Work instruction
What you return must match the records below exactly, down to each character.

[Extracted records]
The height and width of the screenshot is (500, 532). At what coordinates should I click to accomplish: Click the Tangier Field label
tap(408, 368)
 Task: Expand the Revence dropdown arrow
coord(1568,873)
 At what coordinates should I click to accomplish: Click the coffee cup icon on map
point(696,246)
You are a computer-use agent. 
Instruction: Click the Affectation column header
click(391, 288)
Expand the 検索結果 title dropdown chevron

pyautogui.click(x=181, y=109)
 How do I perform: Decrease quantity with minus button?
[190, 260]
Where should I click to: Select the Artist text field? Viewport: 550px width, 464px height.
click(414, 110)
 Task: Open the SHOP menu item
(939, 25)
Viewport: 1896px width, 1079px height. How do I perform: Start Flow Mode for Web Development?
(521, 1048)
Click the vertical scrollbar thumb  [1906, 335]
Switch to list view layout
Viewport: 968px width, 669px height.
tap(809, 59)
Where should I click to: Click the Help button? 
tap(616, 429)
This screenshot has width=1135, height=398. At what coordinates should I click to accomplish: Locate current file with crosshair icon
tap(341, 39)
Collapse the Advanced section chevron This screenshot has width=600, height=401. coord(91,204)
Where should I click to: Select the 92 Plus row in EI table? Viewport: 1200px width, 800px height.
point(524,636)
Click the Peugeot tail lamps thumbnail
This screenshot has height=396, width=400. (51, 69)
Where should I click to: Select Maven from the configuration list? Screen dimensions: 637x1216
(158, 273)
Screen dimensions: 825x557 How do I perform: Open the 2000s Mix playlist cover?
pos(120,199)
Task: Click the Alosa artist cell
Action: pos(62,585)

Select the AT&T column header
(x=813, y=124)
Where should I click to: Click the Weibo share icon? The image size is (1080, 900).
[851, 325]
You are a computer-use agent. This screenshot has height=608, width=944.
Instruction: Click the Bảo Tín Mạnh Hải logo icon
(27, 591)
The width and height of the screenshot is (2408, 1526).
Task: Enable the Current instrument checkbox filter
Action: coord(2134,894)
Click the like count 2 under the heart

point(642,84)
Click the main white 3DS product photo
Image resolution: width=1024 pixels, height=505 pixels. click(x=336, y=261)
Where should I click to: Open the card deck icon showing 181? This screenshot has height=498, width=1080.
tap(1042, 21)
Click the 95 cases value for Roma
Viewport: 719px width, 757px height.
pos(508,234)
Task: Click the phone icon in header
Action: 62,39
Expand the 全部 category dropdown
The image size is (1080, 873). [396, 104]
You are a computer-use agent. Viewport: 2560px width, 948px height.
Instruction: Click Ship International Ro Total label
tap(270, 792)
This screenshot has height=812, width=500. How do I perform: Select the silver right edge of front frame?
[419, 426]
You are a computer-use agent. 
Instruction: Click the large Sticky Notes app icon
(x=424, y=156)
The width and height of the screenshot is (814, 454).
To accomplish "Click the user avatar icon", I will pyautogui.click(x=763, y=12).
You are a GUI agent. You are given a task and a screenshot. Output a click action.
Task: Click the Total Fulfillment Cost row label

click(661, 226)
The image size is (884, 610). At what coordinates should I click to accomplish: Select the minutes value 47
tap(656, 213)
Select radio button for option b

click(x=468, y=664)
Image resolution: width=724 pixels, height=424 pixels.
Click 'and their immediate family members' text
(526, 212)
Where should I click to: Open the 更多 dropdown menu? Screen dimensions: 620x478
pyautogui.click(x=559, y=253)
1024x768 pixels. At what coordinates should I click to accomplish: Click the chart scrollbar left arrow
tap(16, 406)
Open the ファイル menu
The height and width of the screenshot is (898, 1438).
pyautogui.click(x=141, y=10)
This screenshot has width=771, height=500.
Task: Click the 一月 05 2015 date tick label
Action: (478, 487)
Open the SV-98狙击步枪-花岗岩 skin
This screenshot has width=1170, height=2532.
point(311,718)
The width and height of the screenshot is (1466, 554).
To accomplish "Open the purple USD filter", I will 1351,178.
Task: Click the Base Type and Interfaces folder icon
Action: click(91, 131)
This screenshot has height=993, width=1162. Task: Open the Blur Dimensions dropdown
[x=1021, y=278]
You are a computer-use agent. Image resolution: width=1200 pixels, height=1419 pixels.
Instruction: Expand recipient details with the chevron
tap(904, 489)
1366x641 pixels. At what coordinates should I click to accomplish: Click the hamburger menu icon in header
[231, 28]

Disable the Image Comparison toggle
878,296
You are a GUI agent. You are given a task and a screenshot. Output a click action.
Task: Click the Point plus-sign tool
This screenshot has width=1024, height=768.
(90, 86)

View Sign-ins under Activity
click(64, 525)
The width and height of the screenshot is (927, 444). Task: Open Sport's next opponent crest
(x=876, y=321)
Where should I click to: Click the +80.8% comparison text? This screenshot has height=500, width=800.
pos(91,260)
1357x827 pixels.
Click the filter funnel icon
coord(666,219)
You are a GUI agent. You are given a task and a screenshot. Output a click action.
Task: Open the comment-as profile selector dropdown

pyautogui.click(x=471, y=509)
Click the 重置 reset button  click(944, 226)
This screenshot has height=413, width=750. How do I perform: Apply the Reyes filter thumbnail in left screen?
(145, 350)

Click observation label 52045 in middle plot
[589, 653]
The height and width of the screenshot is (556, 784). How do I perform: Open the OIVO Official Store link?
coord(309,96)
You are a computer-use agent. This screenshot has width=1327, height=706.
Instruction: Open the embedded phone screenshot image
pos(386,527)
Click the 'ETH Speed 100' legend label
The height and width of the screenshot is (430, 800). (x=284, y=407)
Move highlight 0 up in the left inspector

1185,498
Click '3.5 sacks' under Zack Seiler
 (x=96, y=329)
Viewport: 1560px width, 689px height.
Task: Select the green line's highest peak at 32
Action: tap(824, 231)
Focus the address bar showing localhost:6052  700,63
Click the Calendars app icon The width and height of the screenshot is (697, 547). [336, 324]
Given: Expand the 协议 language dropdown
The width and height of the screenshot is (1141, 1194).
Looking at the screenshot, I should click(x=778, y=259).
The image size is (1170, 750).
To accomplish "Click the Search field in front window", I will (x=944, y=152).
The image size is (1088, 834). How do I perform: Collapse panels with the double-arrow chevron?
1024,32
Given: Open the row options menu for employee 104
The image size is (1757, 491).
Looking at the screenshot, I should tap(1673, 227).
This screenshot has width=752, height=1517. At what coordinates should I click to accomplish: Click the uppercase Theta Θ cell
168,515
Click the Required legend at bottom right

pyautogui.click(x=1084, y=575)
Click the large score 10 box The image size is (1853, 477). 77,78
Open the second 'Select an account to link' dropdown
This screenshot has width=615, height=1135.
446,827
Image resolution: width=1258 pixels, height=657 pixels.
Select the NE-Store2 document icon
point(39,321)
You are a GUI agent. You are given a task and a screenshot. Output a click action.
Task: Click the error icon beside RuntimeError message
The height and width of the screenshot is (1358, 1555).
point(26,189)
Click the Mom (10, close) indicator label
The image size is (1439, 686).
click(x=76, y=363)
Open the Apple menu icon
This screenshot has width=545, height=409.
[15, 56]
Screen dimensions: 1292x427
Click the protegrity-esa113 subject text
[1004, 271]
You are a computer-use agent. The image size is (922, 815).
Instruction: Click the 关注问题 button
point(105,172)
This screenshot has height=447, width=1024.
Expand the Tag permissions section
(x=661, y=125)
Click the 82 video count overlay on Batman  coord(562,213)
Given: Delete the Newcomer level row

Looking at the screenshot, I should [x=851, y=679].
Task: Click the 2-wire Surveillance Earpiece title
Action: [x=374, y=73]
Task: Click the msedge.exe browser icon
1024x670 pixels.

Answer for the task
The height and width of the screenshot is (500, 532). At what coordinates should I click to accomplish: Click the Tangier Field label
tap(408, 368)
 Task: Expand the Revence dropdown arrow
coord(1568,873)
 At what coordinates should I click to accomplish: Click the coffee cup icon on map
point(696,246)
You are a computer-use agent. 
Instruction: Click the Affectation column header
click(391, 288)
Expand the 検索結果 title dropdown chevron

pyautogui.click(x=181, y=109)
 How do I perform: Decrease quantity with minus button?
[190, 260]
Where should I click to: Select the Artist text field? Viewport: 550px width, 464px height.
click(414, 110)
 Task: Open the SHOP menu item
(939, 25)
Viewport: 1896px width, 1079px height. How do I perform: Start Flow Mode for Web Development?
(521, 1048)
Click the vertical scrollbar thumb  [1906, 335]
Switch to list view layout
Viewport: 968px width, 669px height.
tap(809, 59)
Where should I click to: Click the Help button? 
tap(616, 429)
This screenshot has width=1135, height=398. At what coordinates should I click to accomplish: Locate current file with crosshair icon
tap(341, 39)
Collapse the Advanced section chevron This screenshot has width=600, height=401. coord(91,204)
Where should I click to: Select the 92 Plus row in EI table? Viewport: 1200px width, 800px height.
point(524,636)
Click the Peugeot tail lamps thumbnail
This screenshot has height=396, width=400. (51, 69)
Where should I click to: Select Maven from the configuration list? Screen dimensions: 637x1216
(158, 273)
Screen dimensions: 825x557 How do I perform: Open the 2000s Mix playlist cover?
pos(120,199)
Task: Click the Alosa artist cell
Action: pos(62,585)

Select the AT&T column header
(x=813, y=124)
Where should I click to: Click the Weibo share icon? The image size is (1080, 900).
[851, 325]
You are a computer-use agent. This screenshot has height=608, width=944.
Instruction: Click the Bảo Tín Mạnh Hải logo icon
(27, 591)
The width and height of the screenshot is (2408, 1526).
Task: Enable the Current instrument checkbox filter
Action: coord(2134,894)
Click the like count 2 under the heart

point(642,84)
Click the main white 3DS product photo
Image resolution: width=1024 pixels, height=505 pixels. click(x=336, y=261)
Where should I click to: Open the card deck icon showing 181? This screenshot has height=498, width=1080.
tap(1042, 21)
Click the 95 cases value for Roma
Viewport: 719px width, 757px height.
pos(508,234)
Task: Click the phone icon in header
Action: 62,39
Expand the 全部 category dropdown
The image size is (1080, 873). [396, 104]
You are a computer-use agent. Viewport: 2560px width, 948px height.
Instruction: Click Ship International Ro Total label
tap(270, 792)
This screenshot has height=812, width=500. How do I perform: Select the silver right edge of front frame?
[419, 426]
You are a computer-use agent. 
Instruction: Click the large Sticky Notes app icon
(x=424, y=156)
The width and height of the screenshot is (814, 454).
To accomplish "Click the user avatar icon", I will pyautogui.click(x=763, y=12).
You are a GUI agent. You are given a task and a screenshot. Output a click action.
Task: Click the Total Fulfillment Cost row label

click(661, 226)
The image size is (884, 610). At what coordinates should I click to accomplish: Select the minutes value 47
tap(656, 213)
Select radio button for option b

click(x=468, y=664)
Image resolution: width=724 pixels, height=424 pixels.
Click 'and their immediate family members' text
(526, 212)
Where should I click to: Open the 更多 dropdown menu? Screen dimensions: 620x478
pyautogui.click(x=559, y=253)
1024x768 pixels. At what coordinates should I click to accomplish: Click the chart scrollbar left arrow
tap(16, 406)
Open the ファイル menu
The height and width of the screenshot is (898, 1438).
pyautogui.click(x=141, y=10)
This screenshot has width=771, height=500.
Task: Click the 一月 05 2015 date tick label
Action: (478, 487)
Open the SV-98狙击步枪-花岗岩 skin
This screenshot has width=1170, height=2532.
point(311,718)
The width and height of the screenshot is (1466, 554).
To accomplish "Open the purple USD filter", I will 1351,178.
Task: Click the Base Type and Interfaces folder icon
Action: click(91, 131)
This screenshot has height=993, width=1162. Task: Open the Blur Dimensions dropdown
[x=1021, y=278]
You are a computer-use agent. Image resolution: width=1200 pixels, height=1419 pixels.
Instruction: Expand recipient details with the chevron
tap(904, 489)
1366x641 pixels. At what coordinates should I click to accomplish: Click the hamburger menu icon in header
[231, 28]

Disable the Image Comparison toggle
878,296
You are a GUI agent. You are given a task and a screenshot. Output a click action.
Task: Click the Point plus-sign tool
This screenshot has width=1024, height=768.
(90, 86)

View Sign-ins under Activity
click(64, 525)
The width and height of the screenshot is (927, 444). Task: Open Sport's next opponent crest
(x=876, y=321)
Where should I click to: Click the +80.8% comparison text? This screenshot has height=500, width=800.
pos(91,260)
1357x827 pixels.
Click the filter funnel icon
coord(666,219)
You are a GUI agent. You are given a task and a screenshot. Output a click action.
Task: Open the comment-as profile selector dropdown

pyautogui.click(x=471, y=509)
Click the 重置 reset button  click(944, 226)
This screenshot has height=413, width=750. How do I perform: Apply the Reyes filter thumbnail in left screen?
(145, 350)

Click observation label 52045 in middle plot
[589, 653]
The height and width of the screenshot is (556, 784). How do I perform: Open the OIVO Official Store link?
coord(309,96)
You are a computer-use agent. This screenshot has width=1327, height=706.
Instruction: Open the embedded phone screenshot image
pos(386,527)
Click the 'ETH Speed 100' legend label
The height and width of the screenshot is (430, 800). (x=284, y=407)
Move highlight 0 up in the left inspector

1185,498
Click '3.5 sacks' under Zack Seiler
 (x=96, y=329)
Viewport: 1560px width, 689px height.
Task: Select the green line's highest peak at 32
Action: tap(824, 231)
Focus the address bar showing localhost:6052  700,63
Click the Calendars app icon The width and height of the screenshot is (697, 547). [336, 324]
Given: Expand the 协议 language dropdown
The width and height of the screenshot is (1141, 1194).
Looking at the screenshot, I should click(x=778, y=259).
The image size is (1170, 750).
To accomplish "Click the Search field in front window", I will (x=944, y=152).
The image size is (1088, 834). How do I perform: Collapse panels with the double-arrow chevron?
1024,32
Given: Open the row options menu for employee 104
The image size is (1757, 491).
Looking at the screenshot, I should tap(1673, 227).
This screenshot has width=752, height=1517. At what coordinates should I click to accomplish: Click the uppercase Theta Θ cell
168,515
Click the Required legend at bottom right

pyautogui.click(x=1084, y=575)
Click the large score 10 box The image size is (1853, 477). 77,78
Open the second 'Select an account to link' dropdown
This screenshot has width=615, height=1135.
446,827
Image resolution: width=1258 pixels, height=657 pixels.
Select the NE-Store2 document icon
point(39,321)
You are a GUI agent. You are given a task and a screenshot. Output a click action.
Task: Click the error icon beside RuntimeError message
The height and width of the screenshot is (1358, 1555).
point(26,189)
Click the Mom (10, close) indicator label
The image size is (1439, 686).
click(x=76, y=363)
Open the Apple menu icon
This screenshot has width=545, height=409.
[15, 56]
Screen dimensions: 1292x427
Click the protegrity-esa113 subject text
[1004, 271]
You are a computer-use agent. The image size is (922, 815).
Instruction: Click the 关注问题 button
point(105,172)
This screenshot has height=447, width=1024.
Expand the Tag permissions section
(x=661, y=125)
Click the 82 video count overlay on Batman  coord(562,213)
Given: Delete the Newcomer level row

Looking at the screenshot, I should [x=851, y=679].
Task: Click the 2-wire Surveillance Earpiece title
Action: [x=374, y=73]
Task: Click the msedge.exe browser icon
1024x670 pixels.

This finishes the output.